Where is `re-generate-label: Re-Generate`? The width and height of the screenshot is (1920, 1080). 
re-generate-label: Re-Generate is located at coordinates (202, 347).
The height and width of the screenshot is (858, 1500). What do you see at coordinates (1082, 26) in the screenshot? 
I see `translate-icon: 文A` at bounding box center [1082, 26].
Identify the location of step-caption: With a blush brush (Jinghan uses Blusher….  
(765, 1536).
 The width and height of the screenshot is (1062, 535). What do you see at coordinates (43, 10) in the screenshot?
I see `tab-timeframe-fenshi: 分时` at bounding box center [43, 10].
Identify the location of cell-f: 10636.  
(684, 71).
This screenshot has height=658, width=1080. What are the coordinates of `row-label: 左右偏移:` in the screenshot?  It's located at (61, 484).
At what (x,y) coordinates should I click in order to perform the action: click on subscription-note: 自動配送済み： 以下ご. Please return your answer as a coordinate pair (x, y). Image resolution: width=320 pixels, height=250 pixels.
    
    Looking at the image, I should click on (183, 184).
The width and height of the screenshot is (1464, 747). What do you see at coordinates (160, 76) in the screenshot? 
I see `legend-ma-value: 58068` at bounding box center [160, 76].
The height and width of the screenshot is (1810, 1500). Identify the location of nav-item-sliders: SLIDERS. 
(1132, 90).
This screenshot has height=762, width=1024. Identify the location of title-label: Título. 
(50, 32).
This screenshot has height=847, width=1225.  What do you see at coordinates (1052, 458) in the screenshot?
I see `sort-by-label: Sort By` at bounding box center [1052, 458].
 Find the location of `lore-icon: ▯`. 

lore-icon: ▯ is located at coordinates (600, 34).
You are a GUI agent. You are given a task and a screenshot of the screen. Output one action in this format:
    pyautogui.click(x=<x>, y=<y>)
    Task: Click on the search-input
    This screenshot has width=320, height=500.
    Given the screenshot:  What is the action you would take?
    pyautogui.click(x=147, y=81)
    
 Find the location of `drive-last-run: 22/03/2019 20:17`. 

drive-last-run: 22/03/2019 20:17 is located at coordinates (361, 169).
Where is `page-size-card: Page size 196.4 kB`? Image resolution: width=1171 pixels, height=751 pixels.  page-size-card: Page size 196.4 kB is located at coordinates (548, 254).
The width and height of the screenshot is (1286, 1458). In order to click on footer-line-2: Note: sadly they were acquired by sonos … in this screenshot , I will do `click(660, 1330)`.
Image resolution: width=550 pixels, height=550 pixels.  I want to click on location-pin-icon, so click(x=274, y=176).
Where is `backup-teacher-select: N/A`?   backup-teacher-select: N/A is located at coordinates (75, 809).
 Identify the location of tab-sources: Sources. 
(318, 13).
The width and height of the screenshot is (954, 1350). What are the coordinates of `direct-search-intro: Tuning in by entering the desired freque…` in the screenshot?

----

Write out the lines of the listing above, starting at the line that contains "Identify the location of cell-f: 10636." and ending after the line that contains "drive-last-run: 22/03/2019 20:17 is", reproducing each one exactly.

### WRITTEN RESPONSE
Identify the location of cell-f: 10636.  
(684, 71).
This screenshot has height=658, width=1080. What are the coordinates of `row-label: 左右偏移:` in the screenshot?  It's located at (61, 484).
At what (x,y) coordinates should I click in order to perform the action: click on subscription-note: 自動配送済み： 以下ご. Please return your answer as a coordinate pair (x, y). Image resolution: width=320 pixels, height=250 pixels.
    
    Looking at the image, I should click on (183, 184).
The width and height of the screenshot is (1464, 747). What do you see at coordinates (160, 76) in the screenshot? 
I see `legend-ma-value: 58068` at bounding box center [160, 76].
The height and width of the screenshot is (1810, 1500). Identify the location of nav-item-sliders: SLIDERS. 
(1132, 90).
This screenshot has height=762, width=1024. Identify the location of title-label: Título. 
(50, 32).
This screenshot has height=847, width=1225.  What do you see at coordinates (1052, 458) in the screenshot?
I see `sort-by-label: Sort By` at bounding box center [1052, 458].
 Find the location of `lore-icon: ▯`. 

lore-icon: ▯ is located at coordinates (600, 34).
You are a GUI agent. You are given a task and a screenshot of the screen. Output one action in this format:
    pyautogui.click(x=<x>, y=<y>)
    Task: Click on the search-input
    This screenshot has width=320, height=500.
    Given the screenshot:  What is the action you would take?
    pyautogui.click(x=147, y=81)
    
 Find the location of `drive-last-run: 22/03/2019 20:17`. 

drive-last-run: 22/03/2019 20:17 is located at coordinates (361, 169).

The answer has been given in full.